Le seguenti affermazioni concordano con il testo sul corpo senza organi? Rispondi sì o no a ciascuna, citando alla lettera le parole del testo che lo decidono.
1. Secondo Deleuze e Guattari, i nemici del Corpo senza organi sono gli organi.
2. Per Artaud ogni uomo deve crearsi da solo.
3. Il passaggio citato viene giudicato difficile da comprendere.

# TESTO ESTRATTO
------------

Ma che cosa è questo corpo senza organi? A spiegarlo si impegnarono Gilles Deleuze e Felix Guattari in Mille piani: «I suoi nemici non sono gli organi», scrissero i due filosofi. «Il nemico è l’organismo. Il Corpo senza organi non si oppone agli organi, ma a questa organizzazione degli organi che si chiama organismo. È vero che Artaud conduce la sua lotta contro gli organi, ma nello stesso tempo ce l’ha con l’organismo, se la prende con l’organismo: Il corpo è il corpo. E non ha bisogno di organi. Il corpo non è mai un organismo. Gli organismi sono i nemici del corpo». Passaggio oscuro, come no, ma in fondo non difficile da comprendere: il problema, per Artaud, è l’organismo come sistema di controllo. 

Bisogna sfuggire alla logica che ci viene imposta dalla creazione, ogni uomo deve crearsi da solo, rifiutare «l’organizzazione organica degli organi», ovvero «il giudizio di Dio, il sistema del giudizio di Dio, il sistema teologico».

------------

# I DATI
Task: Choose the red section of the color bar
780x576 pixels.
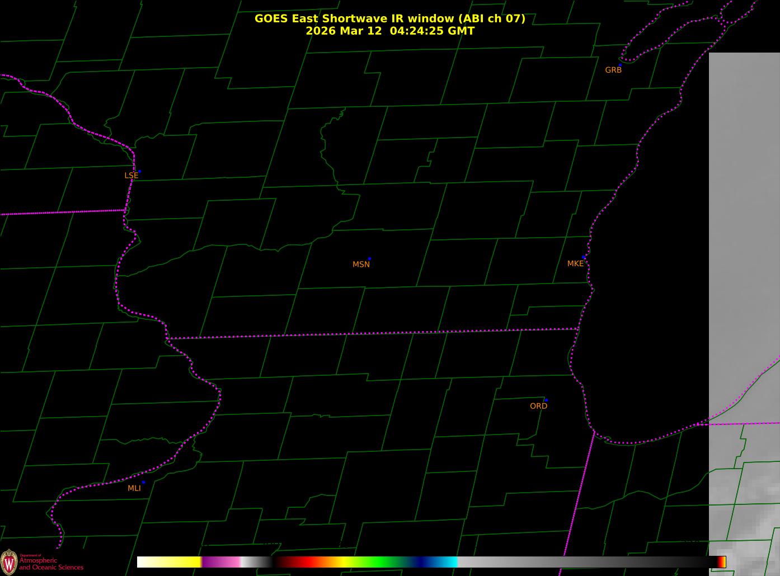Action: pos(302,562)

------------

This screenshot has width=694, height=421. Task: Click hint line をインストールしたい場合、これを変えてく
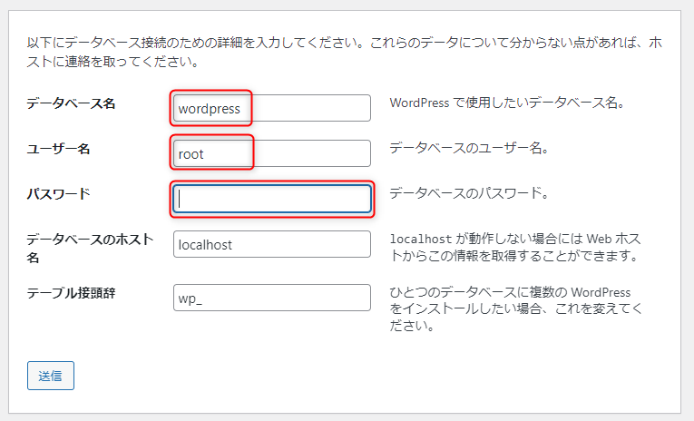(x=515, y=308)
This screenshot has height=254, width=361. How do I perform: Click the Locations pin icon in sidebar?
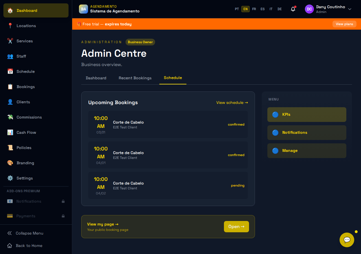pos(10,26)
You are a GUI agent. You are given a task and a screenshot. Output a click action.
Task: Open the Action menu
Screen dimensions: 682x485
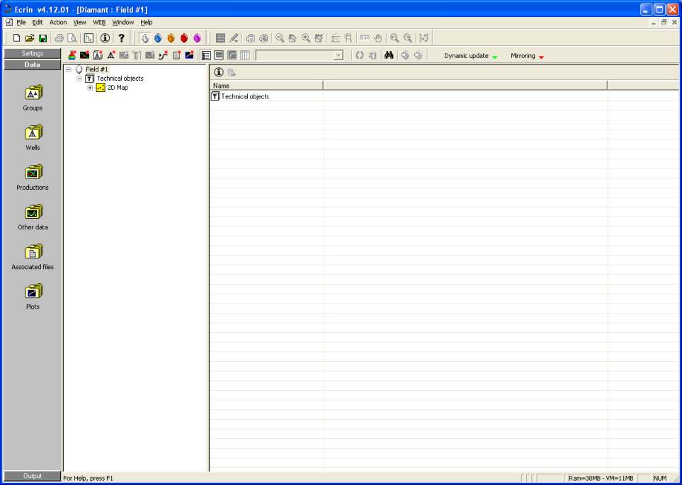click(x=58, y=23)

------------

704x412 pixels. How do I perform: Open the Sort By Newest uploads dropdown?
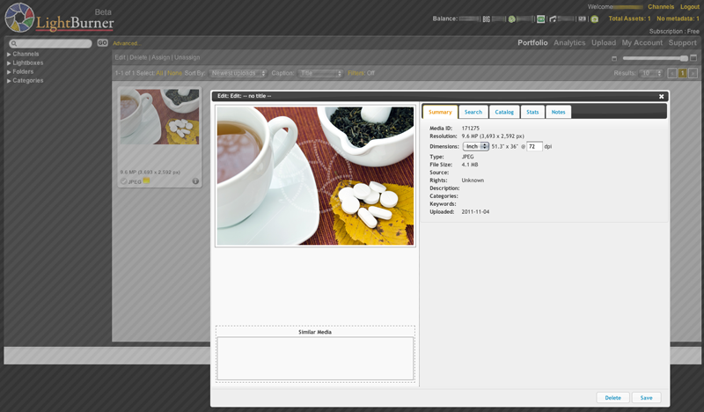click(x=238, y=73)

------------

# ESITO DEL COMPITO
1. No: «I suoi nemici non sono gli organi», «Il nemico è l’organismo.»
2. Sì: «ogni uomo deve crearsi da solo»
3. No: «ma in fondo non difficile da comprendere»